RCA Bulletin ARC 2005

Jacques de Tonnancour RCA, peintre
1917-2005

Jacques de Tonnancour naquit à Montréal en 1917 et s'y éteignit le 13 janvier 2005. Il mena une carrière de peintre, de critique, de professeur, de joaillier, de collectionneur et photographe d'insectes. A la fin de sa vie, il avait ainsi réussi, ce que peu réussissent, à développer tous ses talents et intérêts multiples.

Il se partagea entre deux passions principales, celles de la peinture et de la science. Dans son enfance dessiner et collectionner les insectes se faisaient de pair, mais au moment de faire un choix pour ses études universitaires entre l'art et la science, il opta pour des recherches en art basées sur l'observation de la nature et son interprétation, " découvrant que ce faisant, il se produisait une transposition du réel, et que c'était là le but de l'art ". Une porte s'ouvrait conciliant ses désirs. Il devint cependant agacé par l'enseignement académique et quitta l'école pour se consacrer à l'art et à la critique. Il rencontra Pellan et Borduas, mais ce sont Matisse et Roberts qui marquèrent alors profondément son être spirituel, Roberts en particulier qui lui fit découvrir l'importance du silence et de la contemplation comme élément éternel de l'art. Puis il se rapprocha de Pellan et se mêla aux débats qui agitaient le milieu des artistes suite à la parution du manifeste automatiste " Refus global " que plusieurs rejetaient le trouvant trop sectaire. Il se joignit à la rédaction de " Primes d'Yeux " pour un art sans idéologies, ni références à la politique, à la littérature, pour une peinture pure et libre.
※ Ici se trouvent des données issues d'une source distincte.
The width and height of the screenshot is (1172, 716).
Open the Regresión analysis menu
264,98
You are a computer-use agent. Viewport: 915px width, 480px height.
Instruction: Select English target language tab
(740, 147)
De Tonnancour a eu une carrière pancanadienne et ses peintures se retrouvent dans tous les grands musées canadiens. Trois rétrospectives ont souligné son importance. Il a reçu l'Ordre du Canada, l'Ordre national du Québec, et le titre de docteur honoris causa des universités Concordia et McGill.

(Michèle Drouin RCA)


RCA BULLETIN ARC 2004

Marcel Bellerive RCA, peintre
1934 à 2004

Nous avons appris par le Devoir et la Radio CHOQ FM le décès de l'artiste montréalais Marcel Bellerive au début du mois de mars de cette année, à l'âge de 69 ans. Diplômé de l'Université du Québec à Montréal dans les années 60, Bellerive s'est par la suite engagé dans la création de son œuvre de peintre, de graveur et de sculpteur qu'il a largement fait connaître par de nombreuses expositions individuelles et collectives, dans des galeries privées et publiques au Québec, ailleurs au Canada et à New York : parmi celles-ci citons la Galerie 13 et la Galerie Waddington & Gorce à Montréal, la Westbroadway Gallery à New York, l'Art Gallery of Toronto, la Vancouver Art Gallery, le Musée du Québec. Ses œuvres font partie de plusieurs collections permanentes dont celles du Musée des beaux-arts du Québec et du Musée d'art contemporain de Montréal et de nombreux critiques les ont commentées.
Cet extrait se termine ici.